Single by A-Lee

from the album Forever Lost
- Released: January 11, 2011
- Recorded: December 2010 Krypton Sound Planet (Oslo, Norway)
- Genre: Pop, hip hop, electropop, dance-pop
- Length: 3:49
- Label: EE Records, Columbia/Sony Music Norway
- Songwriter(s): Ali Pirzad-Amoli, Bjarte Giske, Morten Pape, Christian Thomassen
- Producer(s): Ground Rules

A-Lee singles chronology
| "World So Cold" (2010) | "The One" (2011) | "Hear The Crowd" (2011) |

= The One (A-Lee song) =

"The One" is a song by recording artist A-Lee from his second studio album, Forever Lost (2012).
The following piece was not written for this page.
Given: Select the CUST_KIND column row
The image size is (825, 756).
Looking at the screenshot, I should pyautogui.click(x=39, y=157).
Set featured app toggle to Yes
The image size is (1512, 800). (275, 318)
It was released on January 11, 2011, in Norway, on EE Records and Columbia/Sony Music Norway. A-Lee worked with producers Ground Rules.
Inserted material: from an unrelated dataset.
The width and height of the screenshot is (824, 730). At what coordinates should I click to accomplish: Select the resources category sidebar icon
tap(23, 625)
"The One" is A-Lee's second single and it sold 2× Platinum in Norway and reached #7 at Norwegian Single Charts VG-Lista. It was also certified the most-played song on all Norwegian radio in 2011.
It was also the most played song on radio NRK mP3 in 2011 making A-Lee being #1 on this radio for the second consecutive year after 2010 and ranked #2 at the NRJ radio Norway best song of 2011. The song "The One" was also nominated for Best Norwegian Hit at NRJ Music Awards 2012.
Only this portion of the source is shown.